Los sismos que acabamos de vivir no sólo tuvieron la fuerza para mover la tierra, cimbrar edificios y derrumbar construcciones, sino también para sacudir a los partidos políticos, haciéndoles ver que hay mejores destinos para los inmensos caudales de dinero que reciben de las arcas públicas.

A lo largo de estos días, hemos sido testigos de un choque mediático, en el que los partidos luchan por ganarse las simpatías perdidas, a partir de propuestas del más diverso cuño, de las cuales reivindican su paternidad.

Algunos, con la mira en el corto plazo y el interés del aplauso fácil, arguyen que para responder a la emergencia están dispuestos a otorgar una determinada cantidad de dinero o un porcentaje de su financiamiento público, cuando en realidad están solamente dispuestos a entregar lo que corresponde al financiamiento de este 2017, a sabiendas que en enero de 2018 todo volverá a la normalidad, al menos para ellos, pues volverán a recibir financiamiento ordinario y prerrogativas de campaña, tanto a nivel federal, como en cada una de las entidades federativas. No es esta, una solución comprometida, responsable, ni de largo aliento, si tenemos en cuenta las grandes necesidades sociales a afrontar.

Otros, con una visión más amplia han advertido que la tragedia es de una magnitud tal que difícilmente saldremos de ella en breve tiempo, y que estamos ante el impuso definitivo para desmontar un conjunto de privilegios que no se justifican en un país con tantas carencias como el nuestro.

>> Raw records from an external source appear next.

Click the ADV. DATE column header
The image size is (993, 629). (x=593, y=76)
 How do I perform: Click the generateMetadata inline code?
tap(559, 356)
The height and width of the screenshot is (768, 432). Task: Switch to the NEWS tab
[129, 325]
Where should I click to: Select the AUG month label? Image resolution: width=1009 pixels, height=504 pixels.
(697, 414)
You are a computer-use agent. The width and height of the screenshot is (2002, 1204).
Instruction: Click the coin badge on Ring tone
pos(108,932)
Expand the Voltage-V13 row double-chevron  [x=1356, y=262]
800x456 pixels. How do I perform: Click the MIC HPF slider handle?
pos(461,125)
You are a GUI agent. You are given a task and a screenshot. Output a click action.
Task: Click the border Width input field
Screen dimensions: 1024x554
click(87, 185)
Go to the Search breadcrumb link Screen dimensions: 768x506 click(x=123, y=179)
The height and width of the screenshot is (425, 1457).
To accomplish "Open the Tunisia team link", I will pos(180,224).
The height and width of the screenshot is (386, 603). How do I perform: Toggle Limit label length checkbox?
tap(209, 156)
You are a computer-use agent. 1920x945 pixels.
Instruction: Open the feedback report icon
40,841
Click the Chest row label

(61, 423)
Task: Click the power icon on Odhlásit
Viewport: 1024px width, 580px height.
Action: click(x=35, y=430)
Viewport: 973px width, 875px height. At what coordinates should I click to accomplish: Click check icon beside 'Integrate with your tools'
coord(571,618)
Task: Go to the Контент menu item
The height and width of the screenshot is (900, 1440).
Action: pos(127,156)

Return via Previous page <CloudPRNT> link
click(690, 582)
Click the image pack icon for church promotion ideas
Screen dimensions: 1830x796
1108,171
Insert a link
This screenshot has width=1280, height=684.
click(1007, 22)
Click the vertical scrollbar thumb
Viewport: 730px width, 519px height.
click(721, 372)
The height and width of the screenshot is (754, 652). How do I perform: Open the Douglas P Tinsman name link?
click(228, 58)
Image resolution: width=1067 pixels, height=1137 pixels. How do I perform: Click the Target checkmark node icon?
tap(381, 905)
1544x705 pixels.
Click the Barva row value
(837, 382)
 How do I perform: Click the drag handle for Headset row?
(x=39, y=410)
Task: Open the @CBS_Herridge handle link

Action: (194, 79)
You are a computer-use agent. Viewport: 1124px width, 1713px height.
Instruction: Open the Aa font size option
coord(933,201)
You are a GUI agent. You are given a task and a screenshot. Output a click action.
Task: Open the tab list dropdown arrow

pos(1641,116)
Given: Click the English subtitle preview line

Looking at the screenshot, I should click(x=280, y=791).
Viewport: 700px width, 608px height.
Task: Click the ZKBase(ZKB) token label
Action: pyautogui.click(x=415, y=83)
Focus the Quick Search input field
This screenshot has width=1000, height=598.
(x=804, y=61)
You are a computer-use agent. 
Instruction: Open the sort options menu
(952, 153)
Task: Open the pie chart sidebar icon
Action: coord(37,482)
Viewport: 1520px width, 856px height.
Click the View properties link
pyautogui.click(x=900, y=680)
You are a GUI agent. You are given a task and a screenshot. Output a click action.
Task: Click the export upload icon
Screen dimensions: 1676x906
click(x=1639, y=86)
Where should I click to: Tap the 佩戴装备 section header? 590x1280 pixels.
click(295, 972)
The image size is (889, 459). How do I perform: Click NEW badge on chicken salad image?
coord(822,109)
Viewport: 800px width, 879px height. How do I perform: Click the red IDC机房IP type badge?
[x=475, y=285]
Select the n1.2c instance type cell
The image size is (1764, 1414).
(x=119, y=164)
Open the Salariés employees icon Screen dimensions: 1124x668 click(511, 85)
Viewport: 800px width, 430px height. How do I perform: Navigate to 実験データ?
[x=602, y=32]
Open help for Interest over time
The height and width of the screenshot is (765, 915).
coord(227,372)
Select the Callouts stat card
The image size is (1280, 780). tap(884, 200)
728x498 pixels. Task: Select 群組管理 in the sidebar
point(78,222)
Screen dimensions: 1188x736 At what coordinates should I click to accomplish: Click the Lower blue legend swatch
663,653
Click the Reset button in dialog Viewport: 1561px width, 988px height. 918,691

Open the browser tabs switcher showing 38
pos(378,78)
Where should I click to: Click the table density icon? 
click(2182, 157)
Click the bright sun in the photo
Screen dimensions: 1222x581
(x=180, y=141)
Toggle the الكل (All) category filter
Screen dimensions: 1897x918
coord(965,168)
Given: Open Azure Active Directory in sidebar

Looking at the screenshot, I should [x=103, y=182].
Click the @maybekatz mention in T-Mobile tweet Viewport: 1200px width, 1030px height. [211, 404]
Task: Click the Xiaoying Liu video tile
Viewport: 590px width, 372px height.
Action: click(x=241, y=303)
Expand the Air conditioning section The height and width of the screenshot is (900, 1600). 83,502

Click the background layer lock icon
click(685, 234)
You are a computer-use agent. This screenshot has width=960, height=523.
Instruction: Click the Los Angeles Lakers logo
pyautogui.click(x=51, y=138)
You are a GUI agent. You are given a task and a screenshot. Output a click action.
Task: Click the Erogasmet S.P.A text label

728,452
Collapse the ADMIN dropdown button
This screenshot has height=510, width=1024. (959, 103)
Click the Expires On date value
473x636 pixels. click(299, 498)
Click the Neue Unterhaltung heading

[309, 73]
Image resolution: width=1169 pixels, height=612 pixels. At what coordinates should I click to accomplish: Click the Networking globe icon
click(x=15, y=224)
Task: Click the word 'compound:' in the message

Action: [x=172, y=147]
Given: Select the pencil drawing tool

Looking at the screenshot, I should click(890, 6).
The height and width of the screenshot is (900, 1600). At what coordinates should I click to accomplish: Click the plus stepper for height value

Luego de 40 años de tener en el Estado a su benefactor principal, han propuesto una solución de largo aliento que, a través de una reforma, desprenda dichos privilegios del ámbito que les garantizaba permanencia e inmutabilidad: la Constitución.

En efecto, desde hace décadas anidaron en la norma más relevante del país los dineros, franquicias, spots y demás apoyos hacia los partidos, y más recientemente para los independientes. La protección de ese privilegio fue tan cuidadosa que hoy en día resultaría ilegal que un partido político donara sus recursos a una causa altruista, o que el INE, por voluntad propia, los retuviera y los mandara a una institución de beneficencia, o incluso los regresara a la tesorería, dado que quedaron perfectamente etiquetados para el gasto de los partidos, los candidatos y sus campañas.

En este sentido, la reforma constitucional representa, sin duda, la solución jurídica más sólida, la de mayor alcance y la que expresa un mayor compromiso de los partidos con la sociedad. Logra hacer frente a la emergencia, pero no caduca después de ella. Tiene una vocación de permanencia que permitirá, en el futuro inmediato, poner una barda en lugar de un espectacular, levantar un poste en lugar de colgar pendones, reconstruir una escuela en vez de acarrear votantes, edificar viviendas en vez de sufragar un mitin.

Si existe una voluntad política real, la reforma constitucional podría ser aprobada en breve tiempo, tal y como ocurrió ante otro caso excepcional, en la antesala de las elecciones de 1994. La reforma generaría efectos desde su aprobación, con lo cual el ahorro para 2018 sería de aproximadamente 12 mil millones de pesos. Es verdad que la Constitución prohíbe realizar cambios a las reglas una vez iniciado el proceso electoral, pero también lo es que esa regla aplica para condiciones de completa normalidad y no para situaciones de extrema emergencia que, por su propia naturaleza, son excepcionales, y que, en ese sentido, requieren de decisiones igualmente singulares.

Hecha la reforma, el legislador podría comprometerse a realizar los cambios necesarios en la ley, o habilitar excepcionalmente al INE para que regule la forma en que simpatizantes, militantes y funcionarios contribuyan con sus partidos, delimite el financiamiento privado que indefectiblemente habrá de suplir al dinero público, y fortalezca los obstáculos y controles a las fuentes del financiamiento ilícito que, sin duda, se están frotando las manos para acudir en auxilio de los partidos en desgracia.

Abrir el financiamiento privado no significa privatizar las elecciones ni hacer sucumbir a los partidos ante los poderes fácticos. Significa abrir una nueva etapa en donde las elecciones no sean una carga para las personas y el erario público, sino para los propios partidos y sus seguidores, como sucede en muchas partes del mundo.